◆ **Stated task**
Recast the material between the lines containing "This screenshot has width=757, height=426." and "Action: pyautogui.click(x=739, y=222)", inclusive, as a Markdown table with the columns Row and Entry, giving each line its own numbered row and omitting blank lines.

◆ **Data provided**
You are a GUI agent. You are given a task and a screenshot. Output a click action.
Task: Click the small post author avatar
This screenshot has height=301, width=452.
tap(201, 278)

--

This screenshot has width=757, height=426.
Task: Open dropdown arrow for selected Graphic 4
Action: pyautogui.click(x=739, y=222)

◆ **Answer to this problem**
| Row | Entry |
|---|---|
| 1 | This screenshot has width=757, height=426. |
| 2 | Task: Open dropdown arrow for selected Graphic 4 |
| 3 | Action: pyautogui.click(x=739, y=222) |